Premier étage du musée
Le pont de la galère
Vu d’en haut, le système de rame – appelé « telaio » – rappelle une arête de poisson, symétrique par rapport à la voie centrale. Sur les bancs, trois rameurs étaient assis côte à côte, un pied enchaîné à la banquette, l’autre sur la pédale pour pousser, dans une rame à l’unisson appelée « monta e casca ». Il s’agit d’une structure somme toute simple, mais dont l’optimisation en termes d’espace et de mouvements a toutefois nécessité des années d’études et d’essais. Un changement radical s’est produit avant le milieu du XVIe siècle : les trois rames par banc, chacune manœuvrée par un galérien, ont été remplacées par une seule grande rame de plus de 11 mètres de long, équipée de poignées pour faciliter la prise en main. Au centre de la rangée, on peut voir une sorte de collier, la mâture du mât.

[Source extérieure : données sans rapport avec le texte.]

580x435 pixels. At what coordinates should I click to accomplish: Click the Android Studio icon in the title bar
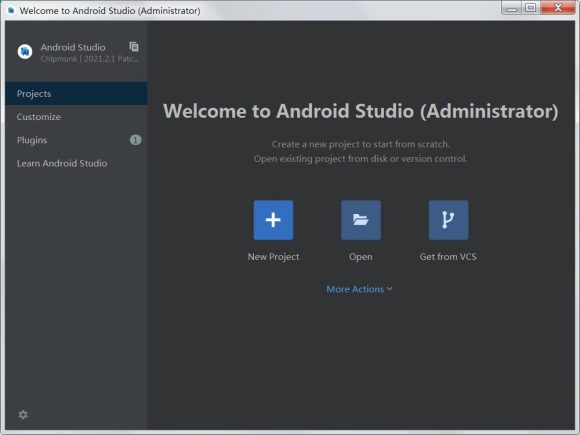11,10
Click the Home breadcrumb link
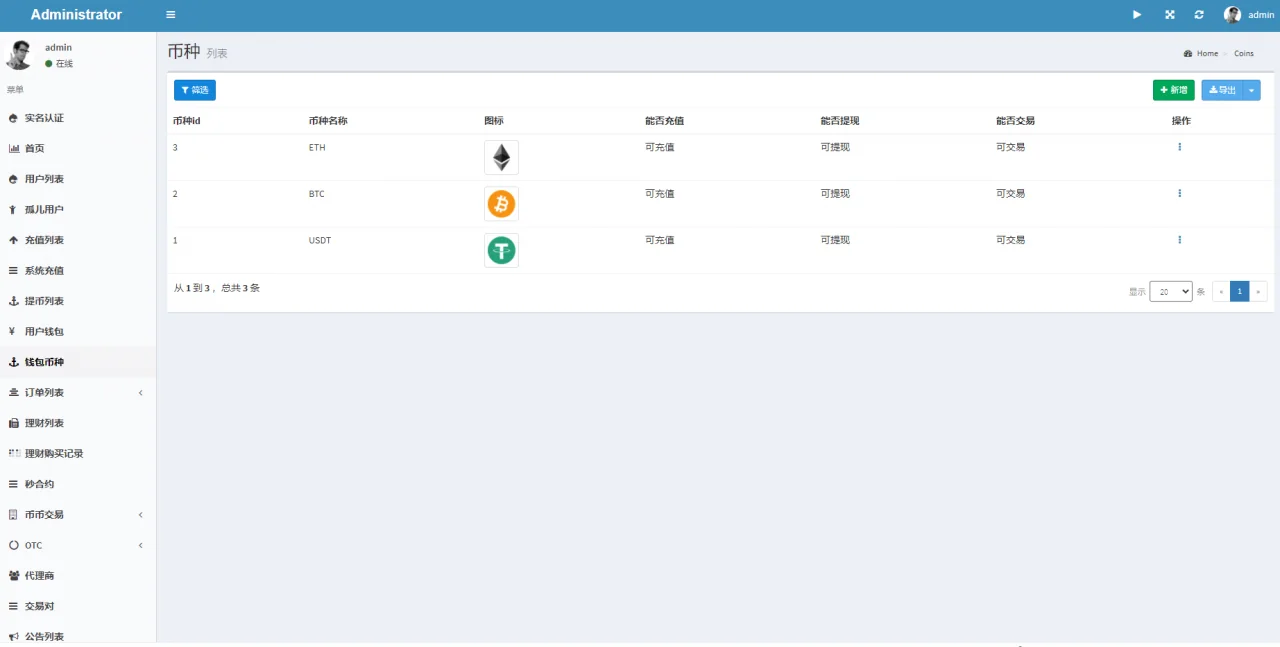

Celle-ci s’emboîtait directement sur la quille, mesurait 15 mètres de haut et se terminait au sommet par un coffre en bois contenant deux poulies qui facilitaient le levage de l’antenne, un morceau de bois presque aussi long que la coque entière. La grande voile latine, de forme triangulaire, était fixée à l’antenne. Mue par le vent et, en son absence, par la force humaine, la galère ne craignait pas les calmes qui arrêtaient souvent les grands navires ronds : on peut dire qu’il s’agissait de ce que nous appelons aujourd’hui un « moyen de transport hybride.